■ What needs to be done ■
Copy exactly the lines that run from the one containing "title's second line" through the end of the entries, both ends included.

Collected data entries
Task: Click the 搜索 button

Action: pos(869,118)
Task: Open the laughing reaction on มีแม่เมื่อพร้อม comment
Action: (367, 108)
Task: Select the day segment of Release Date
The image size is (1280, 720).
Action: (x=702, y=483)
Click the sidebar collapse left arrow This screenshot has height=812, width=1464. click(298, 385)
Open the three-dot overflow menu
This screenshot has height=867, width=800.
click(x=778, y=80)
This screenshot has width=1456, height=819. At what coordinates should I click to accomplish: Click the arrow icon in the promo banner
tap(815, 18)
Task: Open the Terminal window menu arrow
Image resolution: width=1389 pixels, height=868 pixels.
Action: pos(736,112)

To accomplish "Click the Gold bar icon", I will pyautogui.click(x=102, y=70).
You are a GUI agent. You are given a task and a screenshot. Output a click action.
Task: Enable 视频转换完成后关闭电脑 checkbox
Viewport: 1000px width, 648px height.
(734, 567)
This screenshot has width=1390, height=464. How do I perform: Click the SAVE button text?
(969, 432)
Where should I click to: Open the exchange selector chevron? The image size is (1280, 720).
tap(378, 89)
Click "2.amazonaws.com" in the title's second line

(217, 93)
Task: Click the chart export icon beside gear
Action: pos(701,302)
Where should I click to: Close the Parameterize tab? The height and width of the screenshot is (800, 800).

■ Exercise output ■
Click "2.amazonaws.com" in the title's second line

(217, 93)
Task: Click the chart export icon beside gear
Action: pos(701,302)
Where should I click to: Close the Parameterize tab? The height and width of the screenshot is (800, 800).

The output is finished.